St. Vincent saunters into the past with the rakish tales of Daddy’s Home

There’s a self-conscious artifice that needs to be embraced in order to fully enter the world of St. Vincent’s dark and compelling new album, Daddy’s Home. In and of itself, this isn’t necessarily anything new: Annie Clark, the multi-hyphenated artist now six albums deep into her career under the St. Vincent moniker, has always had a chameleonic muse, adopting different personas and perspectives in her songwriting, most recently with the high-gloss, electronic-infused pop of 2017’s Masseduction, where she sometimes sounded as though she were broadcasting from a near-future dystopia. But with this latest record, she’s gone the opposite direction, back into the past, to conjure a vision of a time she’s only known through music and stories—the early ’70s in New York City. It’s a meticulous musical diorama, replete with striking figures and colorful, lurid narratives that blend reality and fiction, to engrossing effect. If Stories From The City, Stories From The Sea was PJ Harvey’s astute look at turn-of-the-millennium NYC as experienced through an outsider’s perspective, Daddy’s Home is an exacting facsimile of a world that mostly existed through mythmaking; a city long vanished, now lushly reassembled from the mind of an exacting artist.

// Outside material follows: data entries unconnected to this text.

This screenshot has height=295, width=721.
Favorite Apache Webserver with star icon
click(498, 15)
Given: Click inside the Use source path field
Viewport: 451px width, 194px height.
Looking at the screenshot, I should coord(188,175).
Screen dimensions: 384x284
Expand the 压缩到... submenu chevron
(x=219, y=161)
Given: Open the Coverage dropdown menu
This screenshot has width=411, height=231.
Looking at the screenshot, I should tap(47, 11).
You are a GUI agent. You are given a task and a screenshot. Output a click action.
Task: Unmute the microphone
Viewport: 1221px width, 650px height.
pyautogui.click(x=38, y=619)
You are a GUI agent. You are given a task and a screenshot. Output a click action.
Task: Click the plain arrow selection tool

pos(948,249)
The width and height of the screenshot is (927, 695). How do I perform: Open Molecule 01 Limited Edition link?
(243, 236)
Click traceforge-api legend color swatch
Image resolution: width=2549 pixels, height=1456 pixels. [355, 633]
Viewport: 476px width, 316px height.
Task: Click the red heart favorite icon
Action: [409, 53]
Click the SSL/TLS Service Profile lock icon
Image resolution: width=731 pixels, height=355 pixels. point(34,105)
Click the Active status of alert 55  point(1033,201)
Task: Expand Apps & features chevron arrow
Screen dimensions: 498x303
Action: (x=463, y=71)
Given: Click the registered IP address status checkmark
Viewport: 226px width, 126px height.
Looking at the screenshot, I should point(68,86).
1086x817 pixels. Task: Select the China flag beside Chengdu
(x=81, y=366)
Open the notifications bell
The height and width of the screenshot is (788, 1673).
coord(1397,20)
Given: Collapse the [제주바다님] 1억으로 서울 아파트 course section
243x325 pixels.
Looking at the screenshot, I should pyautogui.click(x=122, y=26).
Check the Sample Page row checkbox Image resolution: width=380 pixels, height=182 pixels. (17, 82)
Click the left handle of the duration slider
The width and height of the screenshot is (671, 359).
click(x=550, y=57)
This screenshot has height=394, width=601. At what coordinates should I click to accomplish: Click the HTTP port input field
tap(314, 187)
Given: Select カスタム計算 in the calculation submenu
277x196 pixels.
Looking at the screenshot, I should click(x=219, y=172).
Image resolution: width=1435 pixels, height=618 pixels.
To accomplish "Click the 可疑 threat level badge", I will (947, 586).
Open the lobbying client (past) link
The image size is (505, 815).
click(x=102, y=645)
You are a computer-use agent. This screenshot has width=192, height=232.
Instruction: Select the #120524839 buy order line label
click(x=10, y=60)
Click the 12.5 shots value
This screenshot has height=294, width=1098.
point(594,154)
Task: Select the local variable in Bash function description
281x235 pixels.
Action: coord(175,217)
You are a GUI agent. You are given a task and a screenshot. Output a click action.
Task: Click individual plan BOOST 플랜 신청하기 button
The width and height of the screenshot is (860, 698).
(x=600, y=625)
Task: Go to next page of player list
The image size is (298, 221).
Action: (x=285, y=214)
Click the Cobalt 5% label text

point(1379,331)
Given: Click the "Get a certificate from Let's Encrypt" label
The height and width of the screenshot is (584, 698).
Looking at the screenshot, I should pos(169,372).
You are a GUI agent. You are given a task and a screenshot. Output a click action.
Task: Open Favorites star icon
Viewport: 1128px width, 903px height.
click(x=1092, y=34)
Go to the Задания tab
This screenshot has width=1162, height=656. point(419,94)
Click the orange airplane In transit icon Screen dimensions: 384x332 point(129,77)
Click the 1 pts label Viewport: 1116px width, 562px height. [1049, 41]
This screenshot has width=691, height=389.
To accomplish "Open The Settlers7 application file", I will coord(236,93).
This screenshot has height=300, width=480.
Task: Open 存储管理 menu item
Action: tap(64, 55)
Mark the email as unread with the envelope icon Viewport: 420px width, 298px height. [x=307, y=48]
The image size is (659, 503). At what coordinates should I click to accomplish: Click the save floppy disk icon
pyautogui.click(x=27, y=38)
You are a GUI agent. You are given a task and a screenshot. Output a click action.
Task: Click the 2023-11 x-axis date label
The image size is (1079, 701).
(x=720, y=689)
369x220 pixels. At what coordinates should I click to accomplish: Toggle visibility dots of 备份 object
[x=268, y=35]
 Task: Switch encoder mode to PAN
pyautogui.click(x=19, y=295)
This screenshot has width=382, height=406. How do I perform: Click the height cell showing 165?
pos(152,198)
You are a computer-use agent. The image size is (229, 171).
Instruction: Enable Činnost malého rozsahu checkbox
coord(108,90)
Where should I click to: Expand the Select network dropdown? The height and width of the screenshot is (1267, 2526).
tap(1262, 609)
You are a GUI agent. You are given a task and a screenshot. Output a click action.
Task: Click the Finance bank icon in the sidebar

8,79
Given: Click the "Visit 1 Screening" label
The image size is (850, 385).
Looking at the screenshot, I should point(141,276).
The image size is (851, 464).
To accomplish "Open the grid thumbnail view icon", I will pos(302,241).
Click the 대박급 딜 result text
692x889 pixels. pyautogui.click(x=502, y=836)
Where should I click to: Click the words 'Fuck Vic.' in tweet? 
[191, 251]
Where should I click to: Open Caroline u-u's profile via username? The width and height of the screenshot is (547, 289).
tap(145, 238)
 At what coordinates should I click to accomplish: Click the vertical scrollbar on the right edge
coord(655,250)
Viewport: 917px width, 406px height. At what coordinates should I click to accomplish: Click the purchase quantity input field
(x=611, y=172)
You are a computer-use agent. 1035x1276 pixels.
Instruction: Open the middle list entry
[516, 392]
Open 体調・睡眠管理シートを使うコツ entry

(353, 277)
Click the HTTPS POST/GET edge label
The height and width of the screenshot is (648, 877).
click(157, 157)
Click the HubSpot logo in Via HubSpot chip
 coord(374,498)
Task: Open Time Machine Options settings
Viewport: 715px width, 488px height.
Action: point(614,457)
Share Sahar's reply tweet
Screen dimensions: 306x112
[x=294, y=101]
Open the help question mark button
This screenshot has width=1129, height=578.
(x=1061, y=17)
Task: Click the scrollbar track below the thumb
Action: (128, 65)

Taking inspiration from the real-life release of her father from prison after nearly a decade behind bars, Clark dove into the music and culture of his youth, and the results play out like a 1975 jukebox of New York grooves, albeit filtered through the talents of a musician who has spent the better part of two decades reworking and refining a heady collage of influences into her jagged, insular output. Swaggering soul, touching torch songs, and even the retro sounds of orchestral pop from 50 years ago all come into the mix, swirled together into a begrimed collection of songs about no-good lovers and all-night benders. For maybe the first time, this is music that isn’t instantly identifiable as that of St. Vincent, though the closer you listen, the more her distinctive songwriting style and knack for idiosyncratic arrangements emerge. “My Baby Wants A Baby” and “… At The Holiday Party,” for example, at first sound like pure old-school soul-pop and R&B-laced Americana, respectively, like Clark’s taken on the role of Gladys Knight or Diana Ross, complete with some Pips and Supremes to second that emotion. But when the wah-wahs and wails erupt into the former’s coda and the Steve Cropper-esque guitar licks dip in and out of the latter, St. Vincent’s presence makes itself unmistakably known.
Still, it’s remarkable just how fully Daddy’s Home remains immersed in the styles and songs of a previous generation. Whereas before, Clark’s musical lineage and obvious artistic debt to David Bowie was wielded for forward-looking purposes, here it reaches back, scooping up Young Americans-era sounds and fusing them with the downtown funk and soul of American musicians like Al Green—or even Parliament—in an attempt to capture what made the music of that era so vital. If lead single “Pay Your Way In Pain” nonetheless retained some clear aspects of Clark’s previous electronic beats and bounces, the rest of the album sheds her more immediate sonic touchstones in favor of embracing an almost outré commitment to the nightclub acts of yesteryear. “Down And Out Downtown” conjures visions of Bill Withers at last call, while the title track is as spacey and funky as George Clinton.